BEGIN THE DATA

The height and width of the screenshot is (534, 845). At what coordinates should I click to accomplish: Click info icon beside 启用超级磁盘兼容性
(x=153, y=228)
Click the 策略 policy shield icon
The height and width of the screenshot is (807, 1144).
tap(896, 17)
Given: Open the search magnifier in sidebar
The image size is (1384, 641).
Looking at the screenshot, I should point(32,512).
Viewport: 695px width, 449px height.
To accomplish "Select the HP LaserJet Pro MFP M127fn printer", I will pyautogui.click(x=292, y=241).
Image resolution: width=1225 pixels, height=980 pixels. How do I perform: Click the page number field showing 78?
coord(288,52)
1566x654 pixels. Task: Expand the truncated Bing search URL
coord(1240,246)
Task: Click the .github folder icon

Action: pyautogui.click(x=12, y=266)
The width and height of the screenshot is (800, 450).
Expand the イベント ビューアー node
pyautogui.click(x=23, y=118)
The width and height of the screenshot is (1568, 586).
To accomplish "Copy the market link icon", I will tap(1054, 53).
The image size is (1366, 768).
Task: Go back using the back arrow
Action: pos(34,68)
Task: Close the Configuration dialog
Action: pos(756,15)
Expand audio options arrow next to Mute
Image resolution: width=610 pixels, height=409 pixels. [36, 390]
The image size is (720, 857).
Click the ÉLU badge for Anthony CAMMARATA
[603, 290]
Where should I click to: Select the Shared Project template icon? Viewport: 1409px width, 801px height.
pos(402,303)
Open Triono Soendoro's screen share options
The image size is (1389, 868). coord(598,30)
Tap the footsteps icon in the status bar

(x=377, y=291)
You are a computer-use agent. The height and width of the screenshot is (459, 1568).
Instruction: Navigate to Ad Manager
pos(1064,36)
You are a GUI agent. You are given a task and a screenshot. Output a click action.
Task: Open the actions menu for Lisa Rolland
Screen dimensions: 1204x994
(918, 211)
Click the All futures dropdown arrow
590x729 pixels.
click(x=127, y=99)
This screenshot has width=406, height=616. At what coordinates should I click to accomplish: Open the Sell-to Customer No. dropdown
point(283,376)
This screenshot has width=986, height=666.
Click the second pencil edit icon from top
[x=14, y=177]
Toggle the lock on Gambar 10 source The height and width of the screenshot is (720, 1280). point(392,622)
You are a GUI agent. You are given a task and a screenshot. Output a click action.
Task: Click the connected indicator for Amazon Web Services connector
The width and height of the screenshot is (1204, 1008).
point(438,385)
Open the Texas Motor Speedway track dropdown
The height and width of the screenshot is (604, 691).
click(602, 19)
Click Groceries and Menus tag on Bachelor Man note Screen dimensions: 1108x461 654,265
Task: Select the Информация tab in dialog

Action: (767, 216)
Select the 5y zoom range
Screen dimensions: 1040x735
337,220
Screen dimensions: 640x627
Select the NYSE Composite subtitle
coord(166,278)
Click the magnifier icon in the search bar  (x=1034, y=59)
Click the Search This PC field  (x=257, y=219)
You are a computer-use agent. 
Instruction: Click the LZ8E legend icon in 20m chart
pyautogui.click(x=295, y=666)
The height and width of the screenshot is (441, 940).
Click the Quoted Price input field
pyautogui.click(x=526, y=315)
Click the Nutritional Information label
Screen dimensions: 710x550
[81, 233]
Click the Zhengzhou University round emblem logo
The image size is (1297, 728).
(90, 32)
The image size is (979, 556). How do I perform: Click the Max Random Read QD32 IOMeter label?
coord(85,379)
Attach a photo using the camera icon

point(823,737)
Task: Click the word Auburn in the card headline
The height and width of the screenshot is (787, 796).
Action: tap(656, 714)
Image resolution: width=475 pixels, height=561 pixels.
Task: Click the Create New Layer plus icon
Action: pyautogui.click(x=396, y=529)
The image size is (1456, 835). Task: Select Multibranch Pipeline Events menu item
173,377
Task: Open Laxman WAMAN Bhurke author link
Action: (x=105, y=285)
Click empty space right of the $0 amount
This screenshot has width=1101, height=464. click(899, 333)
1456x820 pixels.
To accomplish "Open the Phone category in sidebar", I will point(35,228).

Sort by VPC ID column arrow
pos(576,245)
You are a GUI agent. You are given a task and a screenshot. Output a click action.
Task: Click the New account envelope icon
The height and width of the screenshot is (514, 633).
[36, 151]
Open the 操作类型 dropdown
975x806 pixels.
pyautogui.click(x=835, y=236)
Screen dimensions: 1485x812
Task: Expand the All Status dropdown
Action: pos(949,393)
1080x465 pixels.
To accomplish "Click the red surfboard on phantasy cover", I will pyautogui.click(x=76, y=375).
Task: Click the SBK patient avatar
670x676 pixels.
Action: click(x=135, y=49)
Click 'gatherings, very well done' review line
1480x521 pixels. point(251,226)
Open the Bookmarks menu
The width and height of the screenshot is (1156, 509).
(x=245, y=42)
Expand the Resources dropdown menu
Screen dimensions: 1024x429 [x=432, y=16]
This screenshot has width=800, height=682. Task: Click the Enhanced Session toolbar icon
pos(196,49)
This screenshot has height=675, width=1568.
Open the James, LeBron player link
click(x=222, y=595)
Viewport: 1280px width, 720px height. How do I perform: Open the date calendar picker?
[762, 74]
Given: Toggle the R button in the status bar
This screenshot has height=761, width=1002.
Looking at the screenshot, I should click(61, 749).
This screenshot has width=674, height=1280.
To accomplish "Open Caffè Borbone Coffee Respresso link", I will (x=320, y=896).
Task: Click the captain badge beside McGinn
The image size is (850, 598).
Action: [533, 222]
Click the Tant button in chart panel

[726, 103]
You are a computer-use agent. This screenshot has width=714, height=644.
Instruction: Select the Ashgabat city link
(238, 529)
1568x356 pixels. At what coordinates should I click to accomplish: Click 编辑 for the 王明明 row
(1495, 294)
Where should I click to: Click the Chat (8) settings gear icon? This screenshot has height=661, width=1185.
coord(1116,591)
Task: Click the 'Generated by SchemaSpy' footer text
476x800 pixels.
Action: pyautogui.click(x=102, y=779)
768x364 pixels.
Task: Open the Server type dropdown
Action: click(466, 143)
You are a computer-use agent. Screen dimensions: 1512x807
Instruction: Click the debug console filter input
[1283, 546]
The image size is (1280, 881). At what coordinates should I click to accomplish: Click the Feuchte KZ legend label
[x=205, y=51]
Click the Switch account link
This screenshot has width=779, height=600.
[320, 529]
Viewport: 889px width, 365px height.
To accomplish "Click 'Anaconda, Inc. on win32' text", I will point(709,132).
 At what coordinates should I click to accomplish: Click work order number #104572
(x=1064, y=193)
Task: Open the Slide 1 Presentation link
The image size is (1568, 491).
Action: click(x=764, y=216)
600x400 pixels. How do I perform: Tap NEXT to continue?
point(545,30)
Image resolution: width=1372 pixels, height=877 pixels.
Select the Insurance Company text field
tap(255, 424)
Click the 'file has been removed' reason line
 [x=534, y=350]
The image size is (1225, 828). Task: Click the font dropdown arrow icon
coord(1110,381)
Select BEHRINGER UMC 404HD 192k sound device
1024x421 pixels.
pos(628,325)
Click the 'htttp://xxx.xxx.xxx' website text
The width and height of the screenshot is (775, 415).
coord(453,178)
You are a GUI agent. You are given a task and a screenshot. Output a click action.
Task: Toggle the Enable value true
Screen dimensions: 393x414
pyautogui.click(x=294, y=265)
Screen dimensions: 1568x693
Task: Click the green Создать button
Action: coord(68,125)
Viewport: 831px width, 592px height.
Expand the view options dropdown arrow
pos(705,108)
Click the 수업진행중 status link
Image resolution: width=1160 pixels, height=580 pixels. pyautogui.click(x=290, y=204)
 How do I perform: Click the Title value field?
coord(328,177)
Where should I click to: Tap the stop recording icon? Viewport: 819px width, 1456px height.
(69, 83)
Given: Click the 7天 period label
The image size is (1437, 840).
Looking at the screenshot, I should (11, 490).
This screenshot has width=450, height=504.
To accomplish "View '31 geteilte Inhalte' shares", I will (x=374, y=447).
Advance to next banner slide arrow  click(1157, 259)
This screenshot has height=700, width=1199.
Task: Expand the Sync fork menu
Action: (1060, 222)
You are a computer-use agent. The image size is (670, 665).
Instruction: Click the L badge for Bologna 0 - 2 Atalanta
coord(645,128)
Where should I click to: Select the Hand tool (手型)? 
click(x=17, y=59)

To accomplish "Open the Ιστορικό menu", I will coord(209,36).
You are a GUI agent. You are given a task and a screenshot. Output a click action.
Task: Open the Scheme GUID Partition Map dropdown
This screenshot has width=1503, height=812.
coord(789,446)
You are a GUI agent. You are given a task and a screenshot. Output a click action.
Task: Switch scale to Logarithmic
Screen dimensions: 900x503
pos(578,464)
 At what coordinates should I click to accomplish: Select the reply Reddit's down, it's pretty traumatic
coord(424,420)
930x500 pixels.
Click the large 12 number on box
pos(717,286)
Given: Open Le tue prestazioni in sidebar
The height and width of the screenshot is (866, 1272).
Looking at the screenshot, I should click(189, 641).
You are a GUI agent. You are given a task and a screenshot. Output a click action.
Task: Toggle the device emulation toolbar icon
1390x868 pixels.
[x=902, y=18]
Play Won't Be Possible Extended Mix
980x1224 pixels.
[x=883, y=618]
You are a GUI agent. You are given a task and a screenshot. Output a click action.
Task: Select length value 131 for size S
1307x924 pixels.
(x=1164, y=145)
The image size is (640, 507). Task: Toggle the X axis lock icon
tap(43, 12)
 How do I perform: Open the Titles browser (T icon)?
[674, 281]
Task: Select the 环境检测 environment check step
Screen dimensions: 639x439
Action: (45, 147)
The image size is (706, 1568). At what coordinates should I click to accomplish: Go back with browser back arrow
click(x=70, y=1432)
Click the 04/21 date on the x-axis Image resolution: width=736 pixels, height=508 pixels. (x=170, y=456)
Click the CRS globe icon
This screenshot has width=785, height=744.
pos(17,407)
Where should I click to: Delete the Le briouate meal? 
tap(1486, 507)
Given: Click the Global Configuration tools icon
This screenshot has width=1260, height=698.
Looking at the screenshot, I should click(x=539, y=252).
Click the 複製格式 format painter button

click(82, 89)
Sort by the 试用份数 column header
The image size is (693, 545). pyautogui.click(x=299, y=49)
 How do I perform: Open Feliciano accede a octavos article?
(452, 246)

END THE DATA

* _ASSIGNMENT_
Where does the word "sidebar" appear in the records? Copy every line that holds it.

* _RESULT BELOW_
Given: Open the search magnifier in sidebar
To accomplish "Open the Phone category in sidebar", I will point(35,228).
Given: Open Le tue prestazioni in sidebar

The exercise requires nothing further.